───── SUPPLIED PASSAGE

When: On view through November 7th, 2011

Where: ICA Boston, 100 Northern Avenue, Boston, MA 02210

How: Official Website

What/Why: “To celebrate our rich history while providing support for future exhibitions and programs, the ICA presents 75 Artists for 75 Years. This special benefit features works of art by 75 artists who have exhibited at the museum over the years including Paul Chan, Francesca DiMattio, Mona Hatoum, Leslie Hewitt, Charles LeDray, Josiah McElheny, Catherine Opie, David Salle, Swoon, Stephen Tourlentes, William Wegman, and Rachel Perry Welty, to name a few.

The donated works will be on view in the Kim and Jim Pallotta Gallery from September 22 through November 7. Each is available for purchase for $3,000 through a blind drawing; all proceeds benefit the ICA’s exhibitions and programs.”

A few other things are currently going on at the ICA..

Anthropocene Extinction


On view through December 30th, 2012

“There’s a good chance you’ve encountered Swoon’s work before: her intricately cut, life-sized portraits have covered abandoned buildings and warehouses in cities around the world. Often found in beautiful states of decay, her wheat-pasted installations are populated by realistically rendered people going about everyday activities in a cityscape of her own invention.

In both her art and her own life, Swoon is deeply engaged with social and humanitarian projects. During the 2009 Venice Biennale, she and a crew of 30 other artists and friends sailed SWOON boats made of reclaimed materials through the canals of Venice—creating new purpose out of what was cast aside. Her latest endeavor, the Konbit Shelter Project, is a sustainable building project assisting Haitians who lost their homes in the devastating 2010 earthquake. Working alone or in collaboration, Swoon’s work is often about forming a community in order to practice what she refers to as a “real world” engagement.

For the ICA’s fifth installation of the Sandra and Gerald Fineberg Art Wall, Swoon’s installation will extend from the elevator atrium to the lobby, soaring 40 feet up to the ceiling—the largest installation to occupy the Fineberg Art Wall. The work, titled Anthropocene Extinction, is composed of streams of intricately cut paper which connect key sculptural elements within the installation, including a 400-pound, suspended bamboo sculpture. The exhibition is accompanied by an ICA-produced video featuring installation footage and an interview with the artist.”

──────────
───── SOURCE EXCERPT

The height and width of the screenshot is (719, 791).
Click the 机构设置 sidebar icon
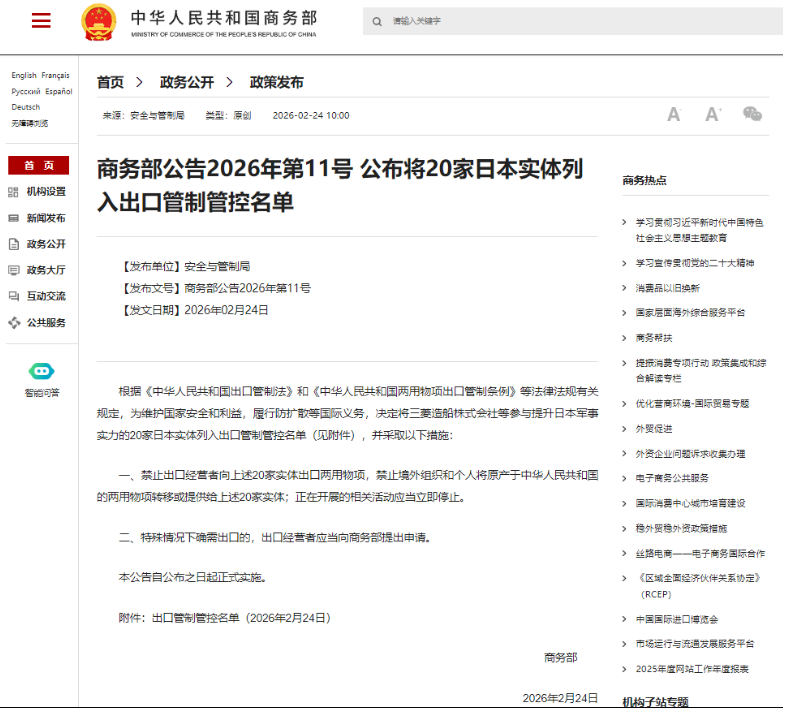(x=14, y=192)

──────────

Pick up the ICA Boston exhibition listing after its last sentence and keep writing it.

= RESULT FOR THIS EXERCISE =
Ten Thousand Waves


On view through March 4th, 2012

“Isaac Julien’s Ten Thousand Waves is an immersive, nine-screen video installation that interweaves three stories linking China’s ancient past and the present. The first story is inspired by the Morecambe Bay tragedy of 2004, in which 23 Chinese immigrant workers were drowned while gathering cockles at the seashore in England. The second is the Chinese legend of the ancient sea goddess Mazu, protector of fishermen and sailors, who is said to guide shipwrecked sailors safely to shore. The third is set in 1930s Shanghai and explores the 1934 silent film The Goddess (1934), one of the best known films of China’s cinematic golden age, which portrays the tragic life of a woman who became a prostitute in order to support herself and her son. Shot mostly in China, Ten Thousand Waves features well-known actresses Maggie Cheung and Zhao Tao, video artist Yang Fudong, poet Wang Ping, and venerable Chinese calligrapher Gong Fagen.

With rich imagery that soars between the cold northwest coast of England, the buzzing rush hour of Shanghai, and the lush landscape of bamboo forest and stony mountains, Ten Thousand Waves represents a new form of filmic storytelling, as the three stories unfold across multiple screens.”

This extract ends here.